Cope with Your Emotions with Kindness


We face many difficult situations in our lives especially as students. These situations can produce many different emotions and they can lead us to develop negative self talk and poorer moods. The Intuitive Eating framework can help us adopt positive coping mechanisms that can improve our relationships with ourselves and with food. 

We Are Our Harshest Critics


 

When a person suffers from disordered eating or is stuck in constant diet cycles, negative feelings can arise. This is because when there is restriction of foods, both from a physical and mental position, it can create a sense of loss of control (Tribole & Resch, 2020). How do we get out of this cycle? After ditching diet culture (IE Principle 1), and making peace with food (IE Principle 3), feelings of guilt and shame lessen because we have a kinder, gentler, position on foods. 


Have you ever eaten something and thought "ugh I shouldn't have eaten that," followed by shame and guilt? Or "I'm so (insert negative thought)." These emotions are common in chronic dieters and people with disordered eating. When these feelings arise, we must learn to be kind to ourselves. 

Coping Skills

When you are having strong emotional reactions and are thinking of using food to cope, here are a few things you can ask yourself:
1. "What am I feeling right now?" 
2. Then ask "What do I need, right now, that relates to my feelings?"  (Tribole & Resch, 2020). 
Pondering on these questions can help us consider what emotions might need attention at that time.

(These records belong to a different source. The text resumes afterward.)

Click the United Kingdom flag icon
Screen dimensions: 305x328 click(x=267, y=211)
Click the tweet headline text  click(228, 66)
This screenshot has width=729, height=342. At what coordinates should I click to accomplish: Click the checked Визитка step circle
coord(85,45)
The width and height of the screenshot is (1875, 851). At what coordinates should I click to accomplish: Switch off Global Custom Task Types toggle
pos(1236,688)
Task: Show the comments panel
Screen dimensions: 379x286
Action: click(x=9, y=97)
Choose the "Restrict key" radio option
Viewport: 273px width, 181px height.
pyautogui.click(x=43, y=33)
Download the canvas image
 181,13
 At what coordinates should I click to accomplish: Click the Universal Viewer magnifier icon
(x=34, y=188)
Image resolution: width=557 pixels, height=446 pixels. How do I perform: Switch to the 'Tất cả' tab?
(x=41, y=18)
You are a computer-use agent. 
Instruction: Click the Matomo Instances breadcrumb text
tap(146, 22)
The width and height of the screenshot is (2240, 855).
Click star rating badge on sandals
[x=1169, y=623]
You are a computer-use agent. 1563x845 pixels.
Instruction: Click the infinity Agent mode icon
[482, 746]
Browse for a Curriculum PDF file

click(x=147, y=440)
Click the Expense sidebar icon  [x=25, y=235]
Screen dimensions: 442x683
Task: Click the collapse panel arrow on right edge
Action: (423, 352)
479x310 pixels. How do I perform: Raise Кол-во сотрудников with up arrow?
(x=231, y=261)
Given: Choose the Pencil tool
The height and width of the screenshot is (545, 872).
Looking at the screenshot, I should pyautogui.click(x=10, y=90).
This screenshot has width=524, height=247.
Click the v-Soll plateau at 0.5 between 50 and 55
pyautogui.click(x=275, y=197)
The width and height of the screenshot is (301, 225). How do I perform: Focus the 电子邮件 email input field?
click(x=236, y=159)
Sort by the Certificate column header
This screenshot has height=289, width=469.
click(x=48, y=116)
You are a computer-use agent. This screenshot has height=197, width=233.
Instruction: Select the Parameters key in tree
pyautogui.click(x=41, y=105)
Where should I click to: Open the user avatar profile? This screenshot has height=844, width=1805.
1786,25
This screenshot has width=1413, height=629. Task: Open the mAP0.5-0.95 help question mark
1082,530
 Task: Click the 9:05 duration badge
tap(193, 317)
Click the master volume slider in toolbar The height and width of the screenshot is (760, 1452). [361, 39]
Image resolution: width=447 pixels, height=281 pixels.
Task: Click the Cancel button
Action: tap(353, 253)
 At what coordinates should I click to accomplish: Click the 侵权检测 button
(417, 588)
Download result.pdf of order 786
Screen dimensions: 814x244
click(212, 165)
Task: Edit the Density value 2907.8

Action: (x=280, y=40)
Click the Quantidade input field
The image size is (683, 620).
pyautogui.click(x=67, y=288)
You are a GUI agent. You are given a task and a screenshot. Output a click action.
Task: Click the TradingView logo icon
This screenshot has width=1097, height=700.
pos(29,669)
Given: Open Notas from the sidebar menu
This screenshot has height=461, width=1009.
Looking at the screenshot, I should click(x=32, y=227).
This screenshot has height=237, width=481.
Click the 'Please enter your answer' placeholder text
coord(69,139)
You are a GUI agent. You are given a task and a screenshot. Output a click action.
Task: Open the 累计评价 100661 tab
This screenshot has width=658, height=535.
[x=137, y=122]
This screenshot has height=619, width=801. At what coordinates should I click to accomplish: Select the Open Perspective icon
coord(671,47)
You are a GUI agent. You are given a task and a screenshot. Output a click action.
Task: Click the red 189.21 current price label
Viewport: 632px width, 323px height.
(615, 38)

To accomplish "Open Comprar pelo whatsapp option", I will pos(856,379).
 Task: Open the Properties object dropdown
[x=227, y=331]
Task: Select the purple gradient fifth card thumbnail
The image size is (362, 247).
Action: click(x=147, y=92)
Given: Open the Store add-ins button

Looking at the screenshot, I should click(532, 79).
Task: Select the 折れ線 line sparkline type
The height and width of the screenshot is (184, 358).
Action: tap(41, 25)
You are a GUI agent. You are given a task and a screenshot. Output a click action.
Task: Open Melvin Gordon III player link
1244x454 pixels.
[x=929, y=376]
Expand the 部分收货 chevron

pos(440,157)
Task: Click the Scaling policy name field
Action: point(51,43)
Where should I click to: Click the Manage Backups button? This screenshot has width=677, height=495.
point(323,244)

Creating a Self-Care Toolbox can be a great resource in coping with emotions. To do this you can think about feelings you feel often like; stress, anxiety, or boredom. Then consider different things you can do to help. For example, if you are feeling stressed you can journal, do yoga, take a warm bath, or meditate. Having these ideas jotted down can serve as a "toolbox" for times when you need it most .


It is important to remember that a part of normal eating as humans is eating for comfort (Tribole & Resch, 2020). However, it becomes unhealthy when food is the only thing a person uses to cope with emotions. Be kind to yourself as you learn to recognize and care for your emotions, as it can take time to learn what works best for you.